When Pam and Ray Robinson decided to retire, their Hardwick dairy farm had been in the family for five generations. They’d found success adding a creamery to the century-old dairy; their certified organic raw milk cheeses won awards. Robinson Farm was everything Stein and Meier wanted—a gorgeous old farmhouse, established pasture. Even cheesemaking infrastructure was already there. “It all just fell into place.”

Last year Stein and Meier purchased 40 of the farm’s 200 acres, including the farmhouse and barn, some woodland and some fields. They’re leasing additional pasture from the Robinsons, who still live just down the road, dropping in to chat or pick up a wheel of their last batch of cheese from the aging room. The former owners’ mentorship has been invaluable to Round Table Farm; they’ve shared advice, walked the young farmers through cheese recipes and introduced the “proud, queer Jewish farmers” to the community. The reception has been nothing but positive.

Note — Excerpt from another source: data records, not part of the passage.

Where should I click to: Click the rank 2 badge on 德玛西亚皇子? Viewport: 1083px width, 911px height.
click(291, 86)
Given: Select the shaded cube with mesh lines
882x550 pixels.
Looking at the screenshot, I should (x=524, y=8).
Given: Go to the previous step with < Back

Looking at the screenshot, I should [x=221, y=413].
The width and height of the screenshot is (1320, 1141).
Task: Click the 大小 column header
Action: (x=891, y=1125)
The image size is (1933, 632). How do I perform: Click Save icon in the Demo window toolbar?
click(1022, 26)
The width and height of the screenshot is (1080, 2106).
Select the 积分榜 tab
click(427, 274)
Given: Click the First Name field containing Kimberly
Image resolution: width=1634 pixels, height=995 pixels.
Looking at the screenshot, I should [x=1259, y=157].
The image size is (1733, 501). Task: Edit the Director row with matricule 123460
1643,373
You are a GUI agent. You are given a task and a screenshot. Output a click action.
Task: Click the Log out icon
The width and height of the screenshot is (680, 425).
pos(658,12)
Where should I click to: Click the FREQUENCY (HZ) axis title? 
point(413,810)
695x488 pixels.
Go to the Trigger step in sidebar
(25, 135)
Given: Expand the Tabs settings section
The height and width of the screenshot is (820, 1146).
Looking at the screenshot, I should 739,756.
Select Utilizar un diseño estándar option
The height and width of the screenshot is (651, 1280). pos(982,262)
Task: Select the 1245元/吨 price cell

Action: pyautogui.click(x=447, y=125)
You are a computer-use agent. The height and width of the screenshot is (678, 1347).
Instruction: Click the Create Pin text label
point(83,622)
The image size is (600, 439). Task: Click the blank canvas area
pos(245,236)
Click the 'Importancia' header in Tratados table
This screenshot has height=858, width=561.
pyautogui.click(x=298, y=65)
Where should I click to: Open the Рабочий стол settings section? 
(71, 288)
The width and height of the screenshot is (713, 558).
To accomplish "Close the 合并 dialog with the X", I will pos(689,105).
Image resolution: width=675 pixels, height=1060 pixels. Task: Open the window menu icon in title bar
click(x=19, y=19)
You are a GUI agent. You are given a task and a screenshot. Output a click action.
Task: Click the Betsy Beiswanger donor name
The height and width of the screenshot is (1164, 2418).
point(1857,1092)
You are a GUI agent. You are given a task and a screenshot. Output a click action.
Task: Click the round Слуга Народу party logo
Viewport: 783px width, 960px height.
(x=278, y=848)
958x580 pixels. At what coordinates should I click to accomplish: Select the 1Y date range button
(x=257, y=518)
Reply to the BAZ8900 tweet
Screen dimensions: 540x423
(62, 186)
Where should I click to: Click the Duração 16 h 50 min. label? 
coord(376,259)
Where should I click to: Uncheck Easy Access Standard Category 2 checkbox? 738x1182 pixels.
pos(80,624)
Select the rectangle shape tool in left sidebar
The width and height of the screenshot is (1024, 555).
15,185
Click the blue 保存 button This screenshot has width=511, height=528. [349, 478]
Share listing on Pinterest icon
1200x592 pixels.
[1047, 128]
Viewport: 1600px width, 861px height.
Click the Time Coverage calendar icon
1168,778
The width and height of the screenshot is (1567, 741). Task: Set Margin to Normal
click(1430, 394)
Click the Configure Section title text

“The Hardwick community is amazing because it’s such an agricultural community,” says Stein. “People just want to see young farmers coming in with a desire to keep that history alive; it’s a really big deal in this community. That’s been super helpful.”

For now, the dairy barn is empty—Stein and Meier kept just two of the Robinsons’ herd. They made the decision to drop the organic certification and haul milk from other local dairies, allowing them to move at a measured pace as they learn the ropes, to engage with other local farmers and to focus on revenue-producing work they enjoy, like cheesemaking and flowers.

“In terms of cheese,” says Stein, “we’re making a recipe that the Robinsons had been making that was a softer, Taleggio-style cheese. They called it Arpeggio. We’ve rebranded our version as Sweet Pea. And we’ve added a Manchego that we’re in the process of aging. That recipe was from the farmer that Archer worked with in Wisconsin. This summer we’re bringing in another alpine cheese that the Robinsons had been making that we just started making this week and it was our favorite of the ones that they made, so we’re very excited to bring that back in.”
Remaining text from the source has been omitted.